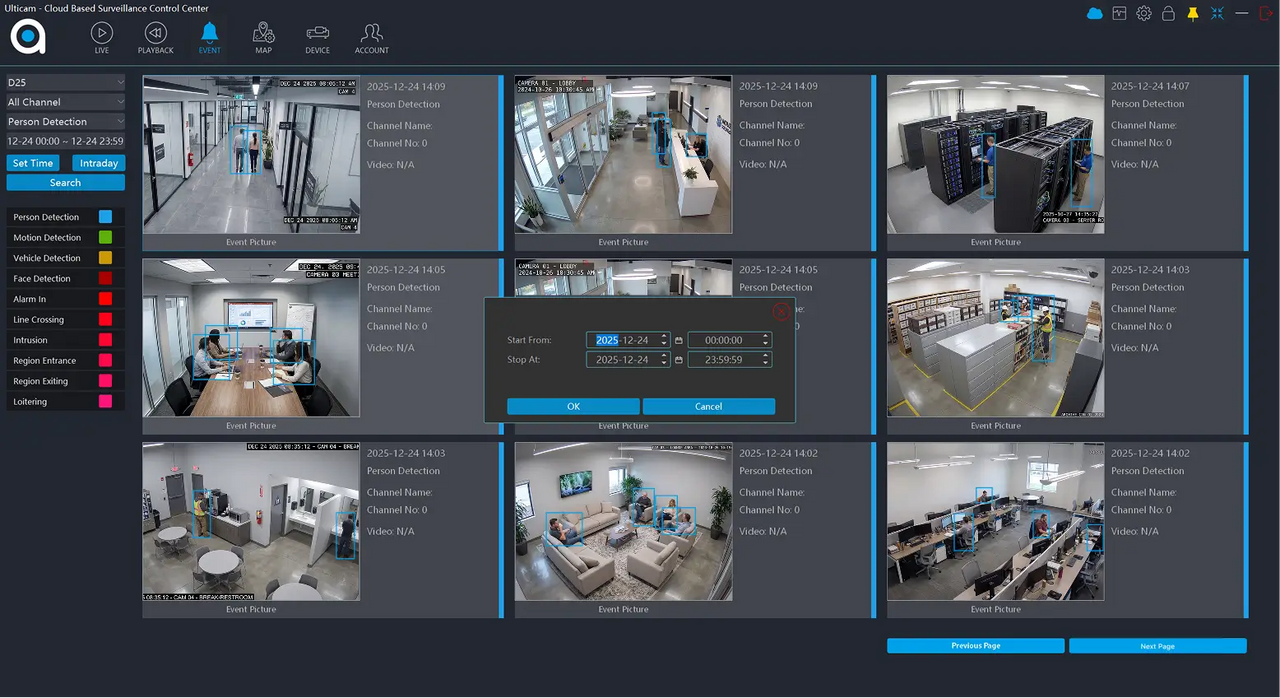Click the Cancel button in the dialog
The image size is (1280, 698).
point(708,406)
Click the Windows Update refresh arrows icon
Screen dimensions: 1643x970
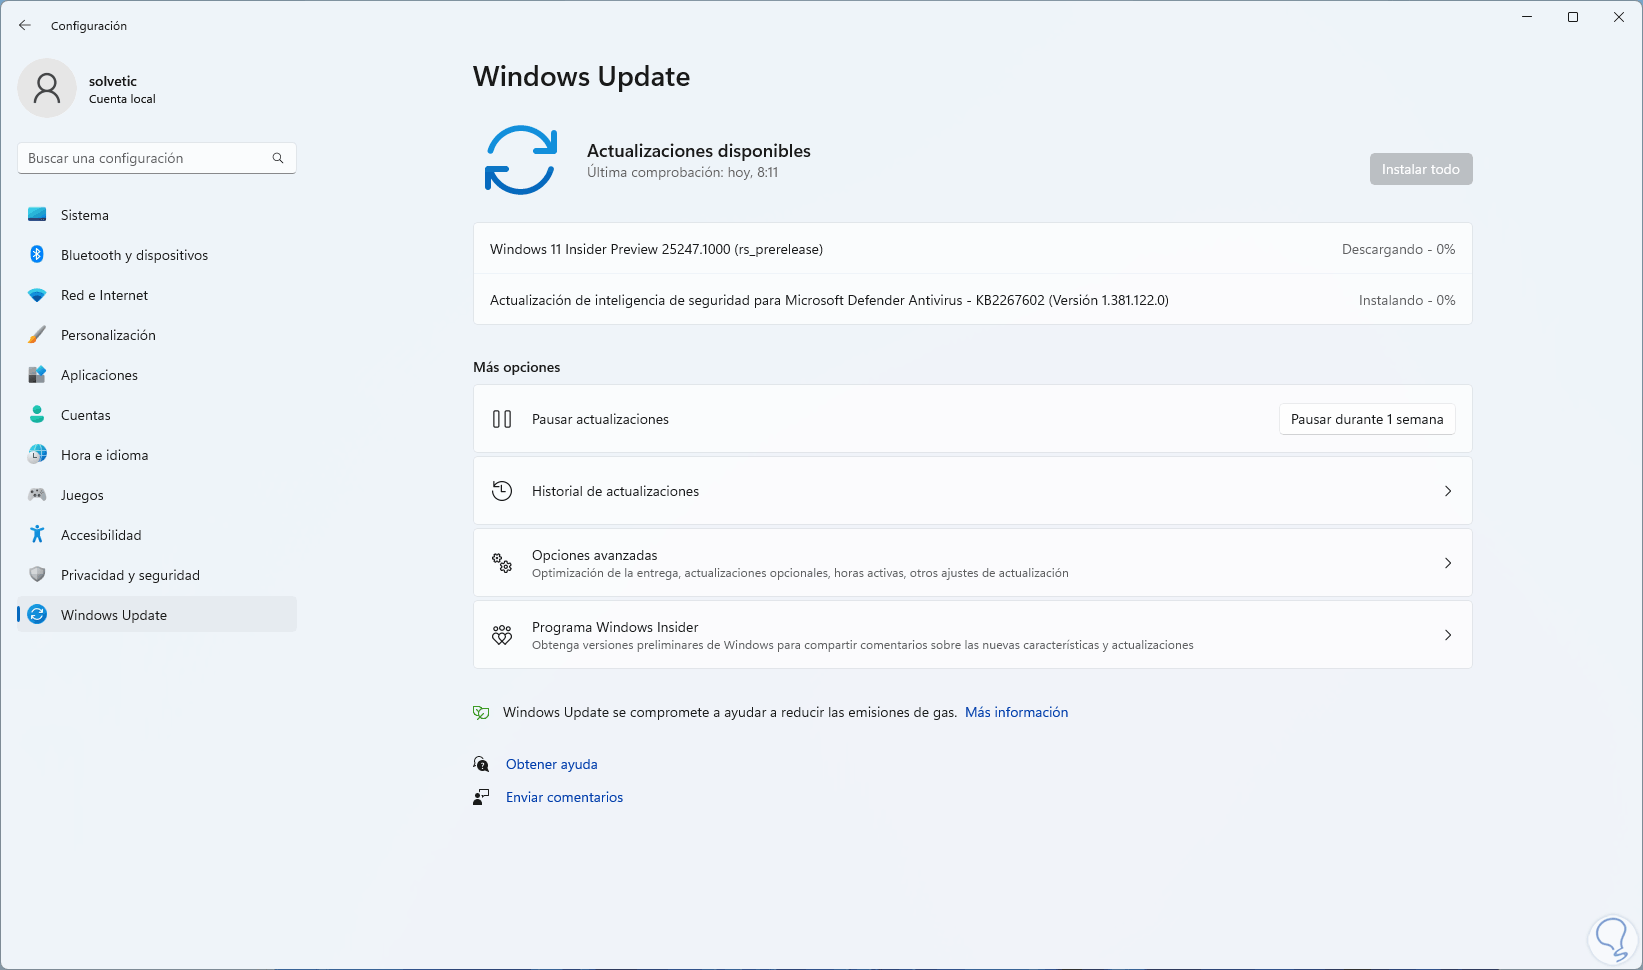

-----

Exactly as they appear, repeat the lines from the one containing "Click the Windows Update refresh arrows icon" through the last line of the entries, counting both ends. Pictures stay out.

• **Result**:
Click the Windows Update refresh arrows icon
Screen dimensions: 1643x970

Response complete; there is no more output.